── SOURCE EXTRACT ──

Geomagic software used to assess the volumetric changes after using ATOMS industrial scanner. Geomagic software packages consistently showed maximum accuracy in measuring the amount of tooth movement in the maxillary arch compared to the reference standard. 15
Both the thermoforming machines can used to fabricate aligners that are equally good in terms of thickness considering the manufacturing recommendation. However, Aligner fabricated using Ministar thermoforming machine(Group A) with 1 mm thickness sheets shows that Mild changes thickness throughout the aligners in incisor and canine and molar regions (Table 1) and Druformat(Table 2) with shows uniformly distributed(group B) thickness in incisor, canine and molar region between intra group comparison group(Table 3) shows mild changes after intraoral exposure but the values within clinical tolerance level.
Conclusion
The Passive Aligners fabricated using with two different thermoforming machine and the total dimensional accuracy at each of the teeth was within the clinical tolerances. The overall deviations, however, might not always represent location-specific deviations that could have an impact on clinical utility. The overall changes are within the clinical tolerance level. In terms of Biomechanical aging, these values are suggesting change of an aligner, within 10 days, prolonged use of aligner will lose its integrity, so that, it will not produce efficient tooth movement.
The information’s about the thermoforming process could be useful to clinicians, who have the intention to establish their staging procedure for clear aligner therapy with good efficiency and without overtaxing the periodontal ligament.

───

#### REQUIRED WORK
Write out the entire passage above on thermoformed clear aligners word for word.

── SUPPLIED RECORDS ──

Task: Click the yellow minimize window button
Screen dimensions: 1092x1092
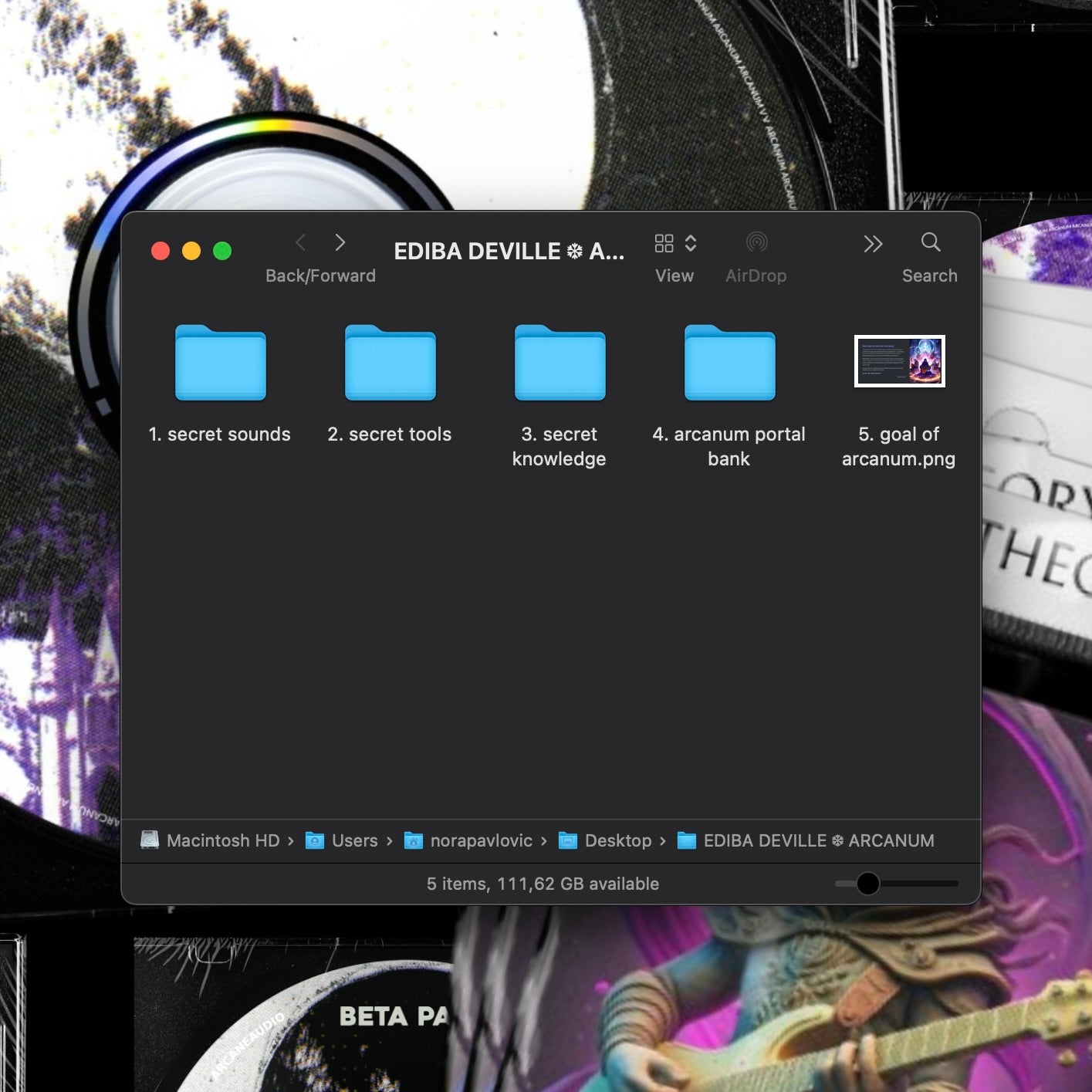Action: (191, 251)
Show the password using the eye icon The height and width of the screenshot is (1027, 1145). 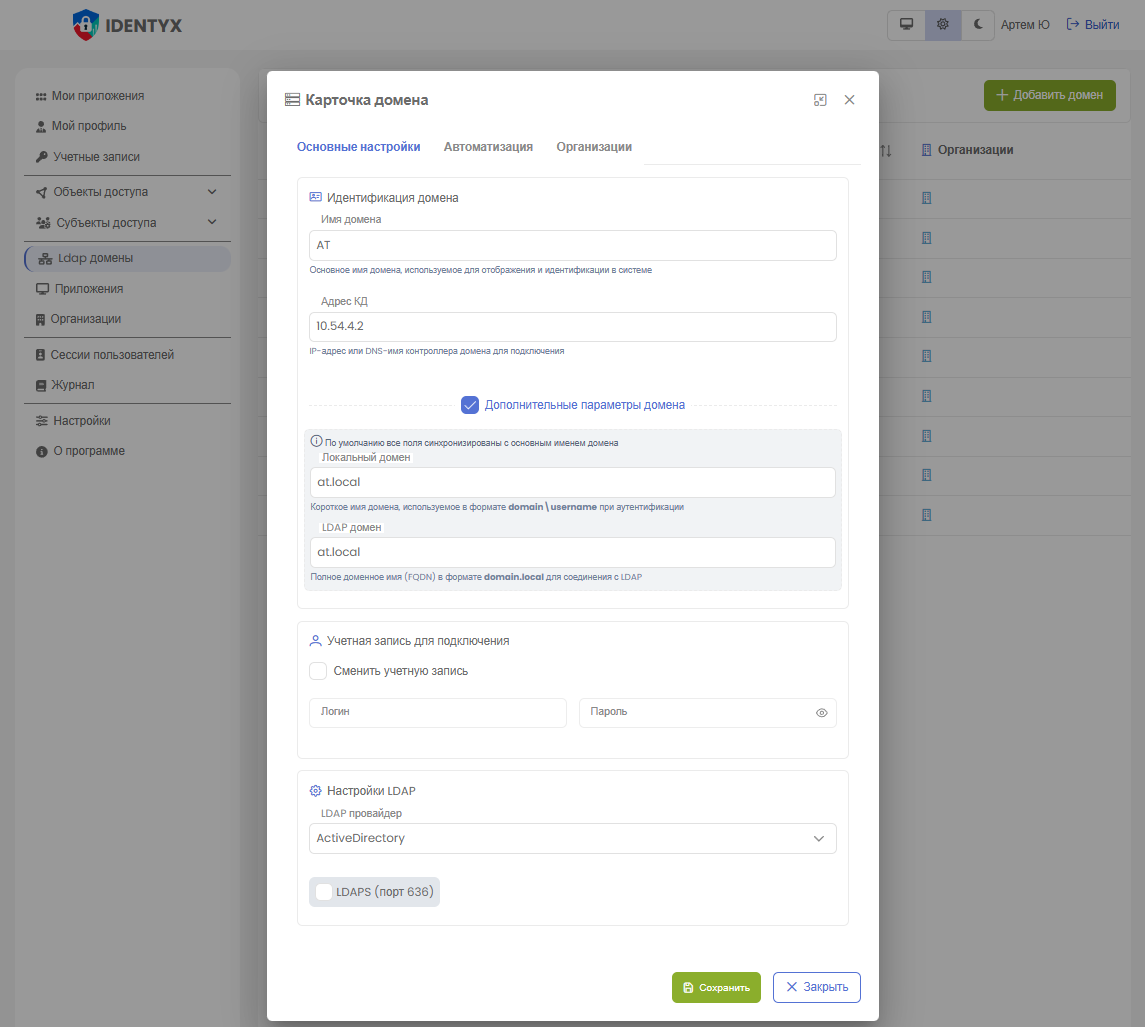click(821, 712)
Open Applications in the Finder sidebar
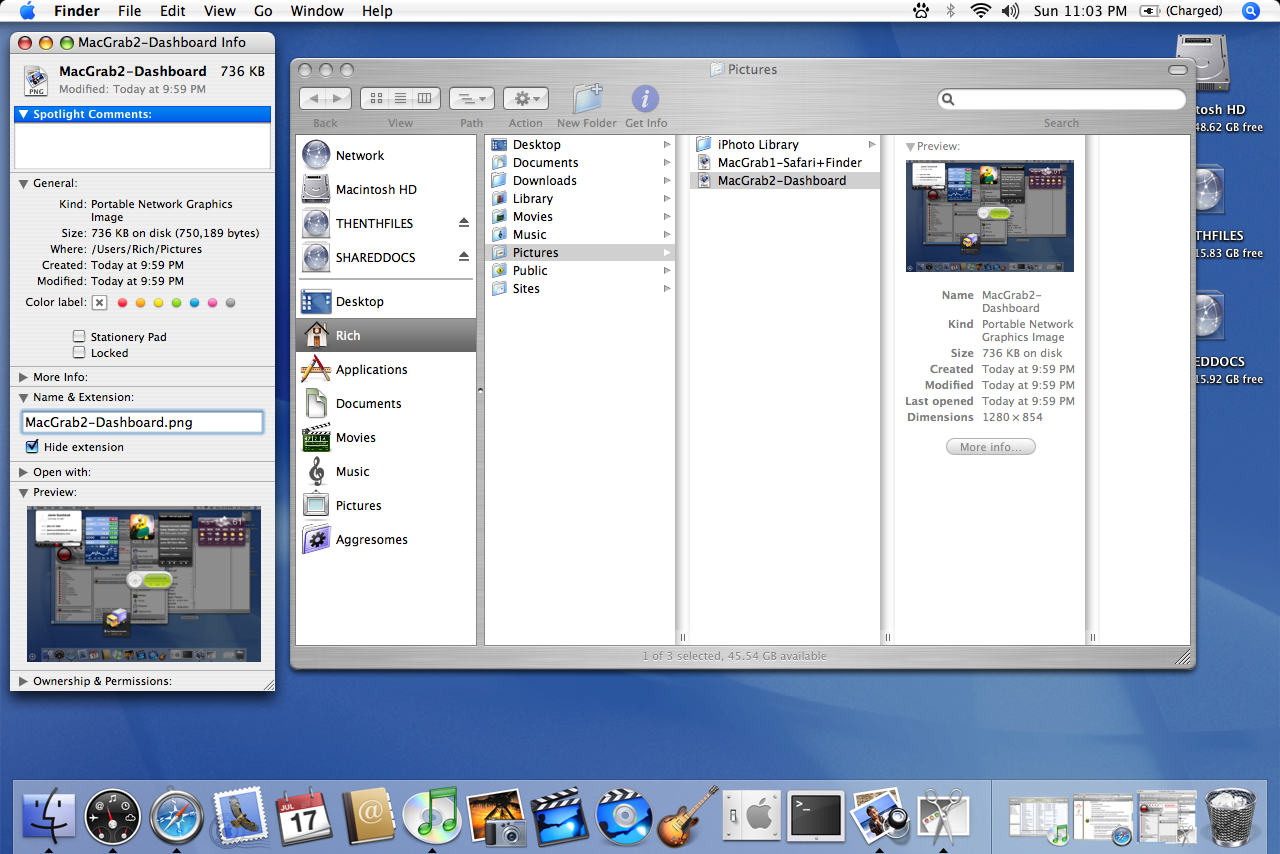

───

#### RESPONSE TO THIS TASK
Geomagic software used to assess the volumetric changes after using ATOMS industrial scanner. Geomagic software packages consistently showed maximum accuracy in measuring the amount of tooth movement in the maxillary arch compared to the reference standard. 15
Both the thermoforming machines can used to fabricate aligners that are equally good in terms of thickness considering the manufacturing recommendation. However, Aligner fabricated using Ministar thermoforming machine(Group A) with 1 mm thickness sheets shows that Mild changes thickness throughout the aligners in incisor and canine and molar regions (Table 1) and Druformat(Table 2) with shows uniformly distributed(group B) thickness in incisor, canine and molar region between intra group comparison group(Table 3) shows mild changes after intraoral exposure but the values within clinical tolerance level.
Conclusion
The Passive Aligners fabricated using with two different thermoforming machine and the total dimensional accuracy at each of the teeth was within the clinical tolerances. The overall deviations, however, might not always represent location-specific deviations that could have an impact on clinical utility. The overall changes are within the clinical tolerance level. In terms of Biomechanical aging, these values are suggesting change of an aligner, within 10 days, prolonged use of aligner will lose its integrity, so that, it will not produce efficient tooth movement.
The information’s about the thermoforming process could be useful to clinicians, who have the intention to establish their staging procedure for clear aligner therapy with good efficiency and without overtaxing the periodontal ligament.